My attempt: Define $C_k = \{b \in B|\sup_n||T_nb|| \leq k \}$. $C_k$ is closed, since if we have a converging sequence $(b_n) \subset C_k,b_n \rightarrow b$, then $\forall n \in \mathbb{N}:||T_nb|| = ||T_n(\lim_{m \rightarrow \infty}b_m)|| = \lim_{m \rightarrow \infty}||T_nb_m|| \leq k \Rightarrow \sup_n ||T_nb|| \leq k \Rightarrow b \in C_k$, since each $T_n$ is continuous.

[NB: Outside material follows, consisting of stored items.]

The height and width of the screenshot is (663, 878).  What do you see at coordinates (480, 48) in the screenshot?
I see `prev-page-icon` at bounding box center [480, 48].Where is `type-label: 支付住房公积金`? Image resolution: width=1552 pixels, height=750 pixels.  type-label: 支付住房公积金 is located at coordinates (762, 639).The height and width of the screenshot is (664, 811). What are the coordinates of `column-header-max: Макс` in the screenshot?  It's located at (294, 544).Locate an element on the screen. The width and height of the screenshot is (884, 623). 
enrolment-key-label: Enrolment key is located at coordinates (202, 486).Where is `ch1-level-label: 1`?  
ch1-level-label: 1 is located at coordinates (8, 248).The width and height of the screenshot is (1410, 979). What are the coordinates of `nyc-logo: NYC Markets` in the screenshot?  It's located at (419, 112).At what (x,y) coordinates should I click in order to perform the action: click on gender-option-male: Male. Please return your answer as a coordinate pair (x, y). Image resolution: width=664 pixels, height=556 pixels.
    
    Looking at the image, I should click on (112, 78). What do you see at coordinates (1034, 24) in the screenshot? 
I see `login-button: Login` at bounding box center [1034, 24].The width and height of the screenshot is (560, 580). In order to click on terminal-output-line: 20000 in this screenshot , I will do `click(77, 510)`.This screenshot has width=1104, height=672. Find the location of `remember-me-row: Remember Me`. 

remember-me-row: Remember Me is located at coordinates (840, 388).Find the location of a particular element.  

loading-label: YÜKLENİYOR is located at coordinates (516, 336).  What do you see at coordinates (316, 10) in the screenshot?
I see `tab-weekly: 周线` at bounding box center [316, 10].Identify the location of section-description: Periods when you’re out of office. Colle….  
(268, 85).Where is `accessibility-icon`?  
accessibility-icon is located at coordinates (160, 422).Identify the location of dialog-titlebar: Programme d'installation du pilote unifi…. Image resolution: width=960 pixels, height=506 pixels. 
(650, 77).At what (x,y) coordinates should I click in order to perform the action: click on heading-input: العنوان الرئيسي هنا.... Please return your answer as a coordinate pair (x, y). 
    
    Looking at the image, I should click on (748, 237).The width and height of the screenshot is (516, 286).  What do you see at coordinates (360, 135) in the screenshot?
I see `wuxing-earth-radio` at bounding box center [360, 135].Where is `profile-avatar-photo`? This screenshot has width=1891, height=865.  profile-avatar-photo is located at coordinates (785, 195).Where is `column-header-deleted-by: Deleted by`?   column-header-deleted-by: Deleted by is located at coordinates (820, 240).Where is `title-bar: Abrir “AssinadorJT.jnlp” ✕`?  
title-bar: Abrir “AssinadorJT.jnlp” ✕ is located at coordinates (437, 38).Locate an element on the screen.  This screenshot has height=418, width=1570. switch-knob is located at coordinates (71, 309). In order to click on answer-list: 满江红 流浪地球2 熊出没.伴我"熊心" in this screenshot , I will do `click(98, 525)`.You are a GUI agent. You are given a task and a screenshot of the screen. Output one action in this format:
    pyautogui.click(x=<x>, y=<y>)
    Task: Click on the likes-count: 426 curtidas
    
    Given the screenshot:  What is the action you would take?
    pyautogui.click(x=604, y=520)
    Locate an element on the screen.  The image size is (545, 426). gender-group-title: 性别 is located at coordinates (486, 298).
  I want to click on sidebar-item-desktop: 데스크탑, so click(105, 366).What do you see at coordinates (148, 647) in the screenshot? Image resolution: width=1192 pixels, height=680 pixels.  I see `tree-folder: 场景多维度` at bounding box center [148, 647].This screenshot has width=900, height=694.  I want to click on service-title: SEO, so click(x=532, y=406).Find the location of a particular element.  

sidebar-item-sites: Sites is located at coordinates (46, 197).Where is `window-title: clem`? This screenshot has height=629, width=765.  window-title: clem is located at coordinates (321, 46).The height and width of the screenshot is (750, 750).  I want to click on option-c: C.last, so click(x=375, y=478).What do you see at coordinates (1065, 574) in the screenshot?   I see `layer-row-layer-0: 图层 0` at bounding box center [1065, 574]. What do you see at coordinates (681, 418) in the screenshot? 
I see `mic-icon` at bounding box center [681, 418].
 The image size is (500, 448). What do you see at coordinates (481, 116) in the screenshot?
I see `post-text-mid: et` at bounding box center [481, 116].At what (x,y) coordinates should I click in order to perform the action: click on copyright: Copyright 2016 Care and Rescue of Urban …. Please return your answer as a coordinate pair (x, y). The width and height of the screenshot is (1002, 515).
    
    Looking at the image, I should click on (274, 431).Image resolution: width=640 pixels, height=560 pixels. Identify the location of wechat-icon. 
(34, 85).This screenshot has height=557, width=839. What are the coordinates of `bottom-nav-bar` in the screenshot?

Also, since we assume that $\sup_n ||T_nb|| < \infty$, we have that $B = \cup_{k \in \mathbb{N}}C_k$. By Baire's Theorem, since $B$ is a banach space, there exists a $C_k$ with an interior point $b_0$, i.e., $\exists \delta: B(b_0;\delta) \subset C_k$, where $B(b_0;\delta)$ denotes the open ball of radius $\delta$ centered at $b_0$.

Then, given any $b \in B:||b|| = 1$, let $\alpha = \delta/2$ and then note that $\alpha b \in B(0;\delta) \Rightarrow \alpha b + b_0 \in B(b_0;\delta)$, which implies that $||T_n(\alpha b + b_0)|| \leq k$.

Thus, $||T_n \alpha b|| = ||T_n(\alpha b + b_0) - T_n b_0|| \leq ||T_n(\alpha b + b_0)|| + ||-T_nb_0|| \leq 2k \Rightarrow \forall n \in N:||T_n b || \leq 2k/\alpha$. Then, $\forall n \in N:||T_n|| = \sup_{||b||=1}||T_nb|| \leq 2k/\alpha$, hence $\sup_n||T_n|| \leq 2k/\alpha \Rightarrow \sup_n||T_n|| < \infty$.

Is this proof correct? The proof that my textbook provides is essentially the same, the only difference beeing that $C_k = \{b \in B|\sup_n||T_nb|| \leq k, ||b|| \leq 1 \}$. Do we really need to ensure that $||b|| \leq 1$?